- Assigned task -
Produce a verbatim copy of the entries listed below.

..............................

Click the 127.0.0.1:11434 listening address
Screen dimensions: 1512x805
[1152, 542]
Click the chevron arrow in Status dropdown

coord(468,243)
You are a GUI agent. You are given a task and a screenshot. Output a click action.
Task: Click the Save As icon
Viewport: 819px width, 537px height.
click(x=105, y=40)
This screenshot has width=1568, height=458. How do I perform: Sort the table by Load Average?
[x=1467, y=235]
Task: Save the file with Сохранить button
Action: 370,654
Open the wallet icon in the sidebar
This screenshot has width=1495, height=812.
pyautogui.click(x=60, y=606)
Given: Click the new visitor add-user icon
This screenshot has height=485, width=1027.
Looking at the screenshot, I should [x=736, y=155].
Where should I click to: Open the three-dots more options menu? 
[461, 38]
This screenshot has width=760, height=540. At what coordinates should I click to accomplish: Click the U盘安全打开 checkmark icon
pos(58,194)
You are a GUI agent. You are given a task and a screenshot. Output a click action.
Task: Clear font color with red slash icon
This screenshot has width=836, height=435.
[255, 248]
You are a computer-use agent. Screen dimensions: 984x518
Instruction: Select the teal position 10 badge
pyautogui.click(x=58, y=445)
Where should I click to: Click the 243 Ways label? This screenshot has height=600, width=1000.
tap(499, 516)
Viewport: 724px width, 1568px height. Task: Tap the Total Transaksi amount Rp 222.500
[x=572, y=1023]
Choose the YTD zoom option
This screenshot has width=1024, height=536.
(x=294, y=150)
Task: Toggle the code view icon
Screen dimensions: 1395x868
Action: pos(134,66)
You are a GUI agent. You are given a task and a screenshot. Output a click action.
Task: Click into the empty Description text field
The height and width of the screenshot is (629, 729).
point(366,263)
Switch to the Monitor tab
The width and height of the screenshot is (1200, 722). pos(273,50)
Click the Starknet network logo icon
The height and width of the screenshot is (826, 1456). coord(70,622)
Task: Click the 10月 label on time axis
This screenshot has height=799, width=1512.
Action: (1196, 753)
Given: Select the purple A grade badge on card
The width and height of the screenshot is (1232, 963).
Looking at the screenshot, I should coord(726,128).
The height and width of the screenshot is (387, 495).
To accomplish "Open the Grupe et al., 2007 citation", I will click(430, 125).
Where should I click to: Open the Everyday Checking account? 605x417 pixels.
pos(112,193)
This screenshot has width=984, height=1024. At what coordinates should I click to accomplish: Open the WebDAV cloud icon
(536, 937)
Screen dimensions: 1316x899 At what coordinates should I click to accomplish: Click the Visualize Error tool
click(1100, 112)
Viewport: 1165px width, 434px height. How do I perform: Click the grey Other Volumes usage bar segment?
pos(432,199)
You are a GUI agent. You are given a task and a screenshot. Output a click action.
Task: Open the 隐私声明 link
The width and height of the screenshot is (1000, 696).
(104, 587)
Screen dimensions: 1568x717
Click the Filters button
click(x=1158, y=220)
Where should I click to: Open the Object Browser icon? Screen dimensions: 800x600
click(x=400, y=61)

..............................

- Solution for this problem -
Click the 127.0.0.1:11434 listening address
Screen dimensions: 1512x805
[1152, 542]
Click the chevron arrow in Status dropdown

coord(468,243)
You are a GUI agent. You are given a task and a screenshot. Output a click action.
Task: Click the Save As icon
Viewport: 819px width, 537px height.
click(x=105, y=40)
This screenshot has width=1568, height=458. How do I perform: Sort the table by Load Average?
[x=1467, y=235]
Task: Save the file with Сохранить button
Action: 370,654
Open the wallet icon in the sidebar
This screenshot has width=1495, height=812.
pyautogui.click(x=60, y=606)
Given: Click the new visitor add-user icon
This screenshot has height=485, width=1027.
Looking at the screenshot, I should [x=736, y=155].
Where should I click to: Open the three-dots more options menu? 
[461, 38]
This screenshot has width=760, height=540. At what coordinates should I click to accomplish: Click the U盘安全打开 checkmark icon
pos(58,194)
You are a GUI agent. You are given a task and a screenshot. Output a click action.
Task: Clear font color with red slash icon
This screenshot has width=836, height=435.
[255, 248]
You are a computer-use agent. Screen dimensions: 984x518
Instruction: Select the teal position 10 badge
pyautogui.click(x=58, y=445)
Where should I click to: Click the 243 Ways label? This screenshot has height=600, width=1000.
tap(499, 516)
Viewport: 724px width, 1568px height. Task: Tap the Total Transaksi amount Rp 222.500
[x=572, y=1023]
Choose the YTD zoom option
This screenshot has width=1024, height=536.
(x=294, y=150)
Task: Toggle the code view icon
Screen dimensions: 1395x868
Action: pos(134,66)
You are a GUI agent. You are given a task and a screenshot. Output a click action.
Task: Click into the empty Description text field
The height and width of the screenshot is (629, 729).
point(366,263)
Switch to the Monitor tab
The width and height of the screenshot is (1200, 722). pos(273,50)
Click the Starknet network logo icon
The height and width of the screenshot is (826, 1456). coord(70,622)
Task: Click the 10月 label on time axis
This screenshot has height=799, width=1512.
Action: (1196, 753)
Given: Select the purple A grade badge on card
The width and height of the screenshot is (1232, 963).
Looking at the screenshot, I should coord(726,128).
The height and width of the screenshot is (387, 495).
To accomplish "Open the Grupe et al., 2007 citation", I will click(430, 125).
Where should I click to: Open the Everyday Checking account? 605x417 pixels.
pos(112,193)
This screenshot has width=984, height=1024. At what coordinates should I click to accomplish: Open the WebDAV cloud icon
(536, 937)
Screen dimensions: 1316x899 At what coordinates should I click to accomplish: Click the Visualize Error tool
click(1100, 112)
Viewport: 1165px width, 434px height. How do I perform: Click the grey Other Volumes usage bar segment?
pos(432,199)
You are a GUI agent. You are given a task and a screenshot. Output a click action.
Task: Open the 隐私声明 link
The width and height of the screenshot is (1000, 696).
(104, 587)
Screen dimensions: 1568x717
Click the Filters button
click(x=1158, y=220)
Where should I click to: Open the Object Browser icon? Screen dimensions: 800x600
click(x=400, y=61)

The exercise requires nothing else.